### Page extract
● ● ● ●

From: | Steve Atkins <steve(at)blighty(dot)com> |
---|---|
To: | pgsql-general General <pgsql-general(at)postgresql(dot)org> |
Subject: | Re: Time Zone design issues |
Date: | 2007-09-11 13:19:57 |
Message-ID: | CC330E95-2ACF-455F-8CCF-FE0B150B2ED8@blighty.com |
Views: | Raw Message | Whole Thread | Download mbox | Resend email |
Thread: | |
Lists: | pgsql-general |
On Sep 11, 2007, at 2:48 AM, Gregory Stark wrote:
> "Ron Johnson" <ron(dot)l(dot)johnson(at)cox(dot)net> writes:
>
>> On 09/10/07 19:50, Tom Lane wrote:
>>
>>> This whole sub-thread actually is predicated on an assumption not
>>> in evidence, which is that there is any browser anywhere that will
>>> tell the http server timezone information. I'm quite sure no such
>>> thing is required by the http standard.
>>
>> I'm really surprised.
>
> I think all you get is the localized language. If it's localized to a
> particular country then that might be good enough for a guess from
> some
> countries but there's not much you can do with en_US or ru_RU.

● ● ● ●

### Source information
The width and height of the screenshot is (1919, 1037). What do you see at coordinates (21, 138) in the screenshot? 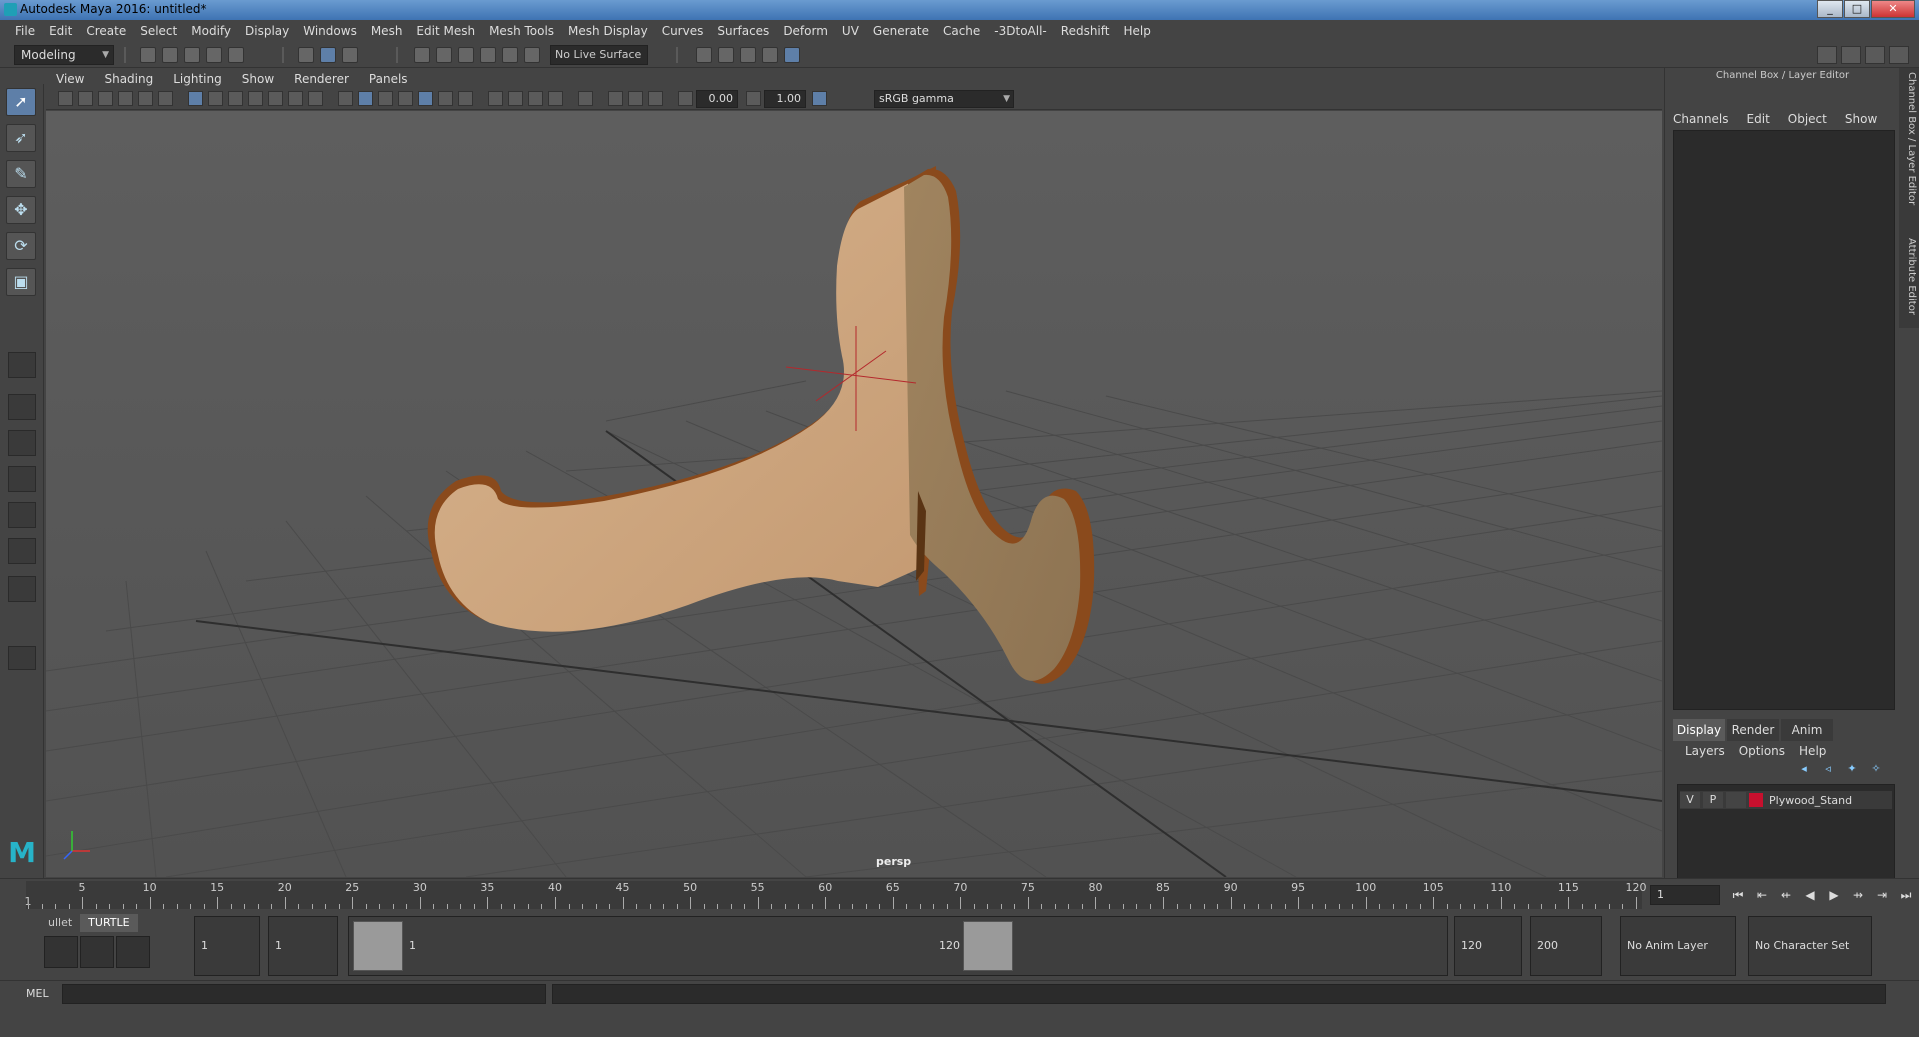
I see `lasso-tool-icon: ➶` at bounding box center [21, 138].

● ● ● ●

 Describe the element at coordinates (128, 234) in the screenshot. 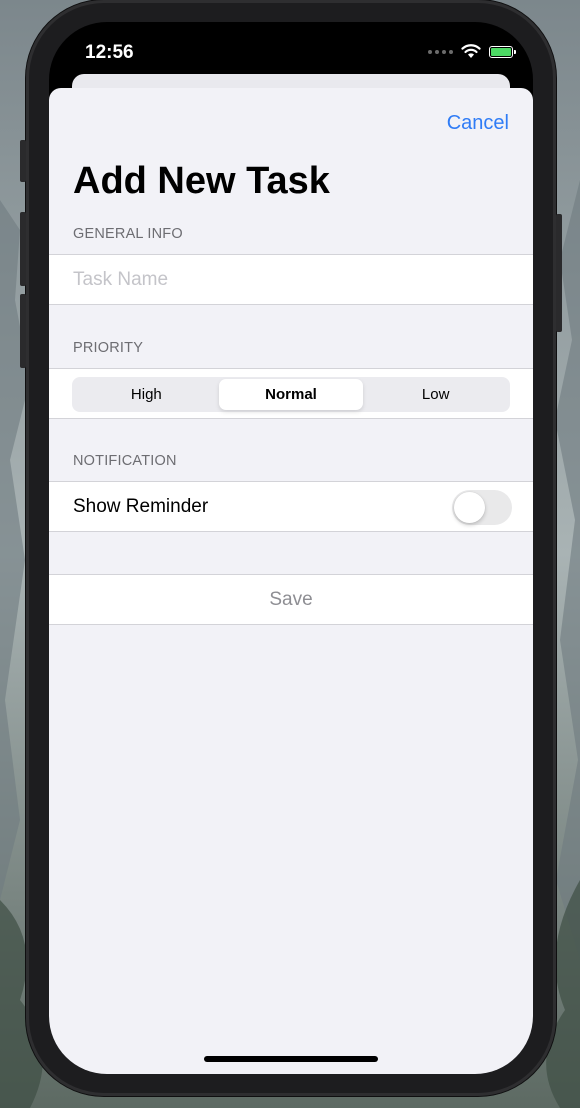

● ● ● ●

### Complete the following
#1 How would you render this sentence from the time zone email in Spanish: "I'm quite sure no such thing is required by the http standard."
#2 Answer these questions about the time zone email:
(a) On what date and at what time was the message sent?
(b) To which mailing list was it addressed?
(c) According to Gregory Stark, what does the browser provide?
#3 Can you continue the time zone email from where it stops, picking up after the last quoted line?

### Responses to the tasks
#1 Estoy bastante seguro de que el estándar http no exige tal cosa.

#2
(a) 2007-09-11 at 13:19:57
(b) pgsql-general
(c) The localized language

#3
>
> I think most big commercial sites that decide they need this just
> buy access
> to one of the ip to geographic location services which are far from
> perfect
> but in my experience are plenty good enough to get a reasonable
> time zone.
Or, more likely, use one of several approaches to either get the
timezone from the browser or get the browsers view of localtime
and do a little math on the server. Javascript, mostly.
(Though, AIUI, if you're using Javascript the elegant trick is to send
UTC qpoch time to the browser and have it do the rendering to the
local timezone
anyway).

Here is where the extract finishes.